TEXT SHOWN:
A Scandal in Bohemia was the first of Arthur Conan Doyle's 56 Sherlock Holmes short stories to be published in The Strand Magazine. (Two of the four Sherlock Holmes novels — A Study in Scarlet and The Sign of Four — preceded the short story cycle.)

Synopsis

Holmes is visited by a masked gentleman who introduces himself as Count Von Kramm, an agent for a wealthy client, but Holmes quickly deduces that he is in fact Wilhelm Gottsreich Sigismond von Ormstein, Grand Duke of Cassel-Felstein, the hereditary King of Bohemia. The king admits this, tearing his mask off.

He is engaged to be married to Clotilde Lothman von Saxe-Meningen, a young Scandinavian princess, but one thing stands in the way of his happiness. The king’s inlaws-to-be would have a very low opinion of him indeed if any evidence of his former liaison with an opera singer named Irene Adler, originally from New Jersey, were ever revealed to them. Unfortunately, that is what the lady herself is threatening to do, apparently not, though, for monetary gain, for the king’s agents have already tried to buy the evidence. They have also broken into Miss Adler’s house to find it.

It is a photograph showing both the king, then the Crown Prince, and Irene Adler, described to Holmes as a “cabinet”, and therefore a bit bulky for a lady to carry upon her person. The king gives Holmes £1,000 to cover any expenses. Holmes asks Dr. Watson to join him at 221B Baker Street the following afternoon.

DATASET ROWS:
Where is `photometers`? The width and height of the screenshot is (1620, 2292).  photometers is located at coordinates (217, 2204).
---
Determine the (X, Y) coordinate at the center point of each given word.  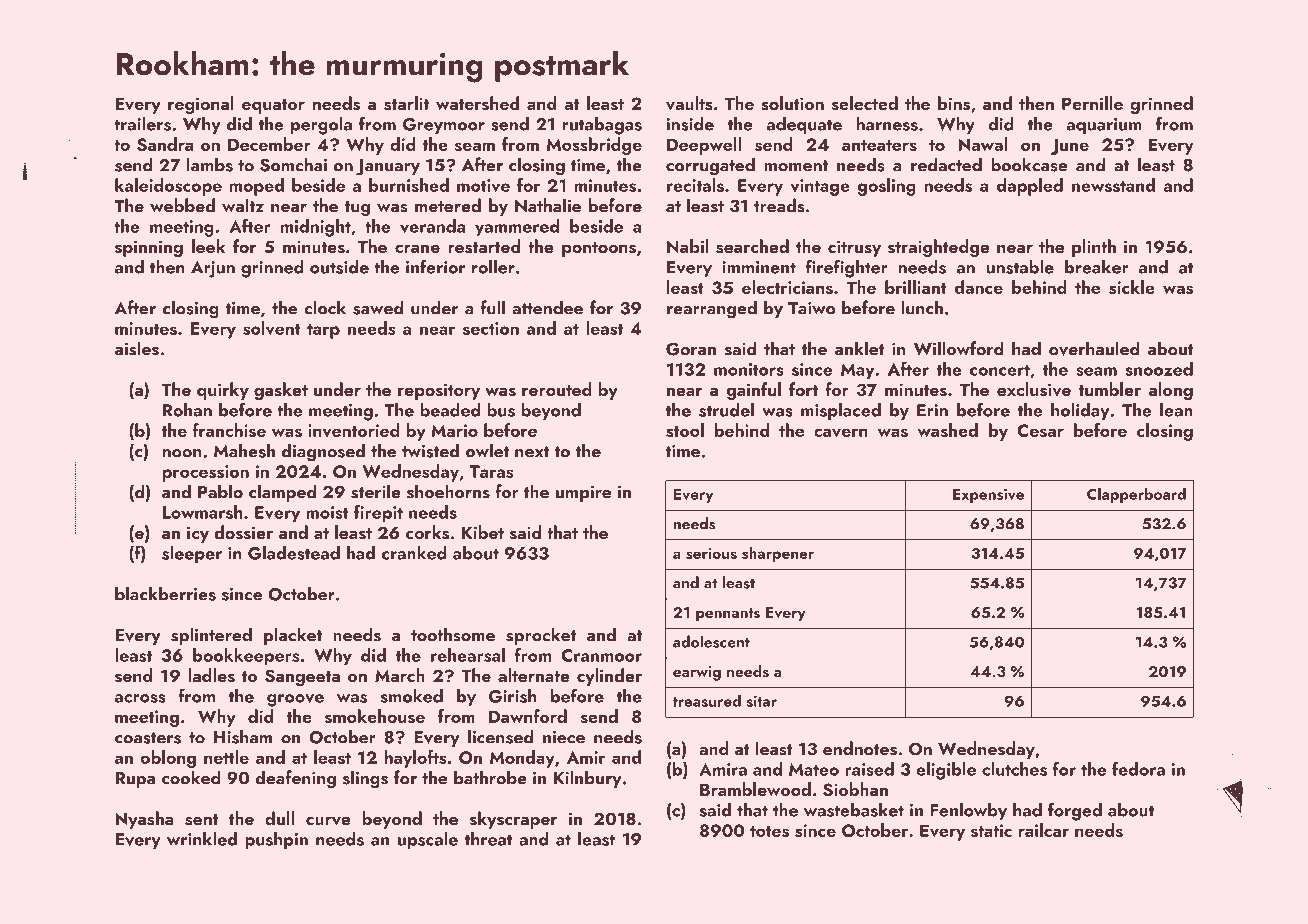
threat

PROBLEM:
Carry on the text about A Scandal in Bohemia from the point where it stops. The listing is separate material and has no connection to the text about A Scandal in Bohemia.

RESULT:
The next morning, Holmes goes out to Miss Adler’s house dressed as an out-of-work groom and manages to elicit quite a bit of useful information from his fellow horsey men. Irene Adler has a gentleman friend who calls at least once a day by the name of Godfrey Norton. On this particular day, Norton comes to visit Miss Adler, and soon afterwards, takes a cab to the Church of St. Monica in Edgware Road. Minutes later, the lady herself gets in her landau bound for the same place. Holmes follows in a cab and, arriving, finds himself dragged into the church to be a witness to Godfrey Norton’s and Irene Adler’s wedding. Curiously, they go their separate ways after the ceremony.

Holmes decides to make his move that evening, with Watson’s help. Disguising himself as a simple-minded clergyman, he arrives at Irene Adler’s house and, with his agents’ help, causes a commotion in which he falls down with his face bloodied, just as Miss Adler, or Mrs. Norton, arrives home. She has the clergyman conveyed into the house where she tends to him. Watson, having been instructed to keep near the sitting room window, waits for Holmes to raise his hand. At this signal, Watson throws a plumber’s rocket through the window and yells “Fire!”, as do the assorted other characters in the street, all hired by Holmes with the money from the king. Holmes observes Mrs. Norton rushing to a panel in the sitting room, opening it, and beginning to take something out. Having thus discovered where the photograph is, he calls out that it is a false alarm, and contrives to leave the house and to meet Watson at the corner as prearranged.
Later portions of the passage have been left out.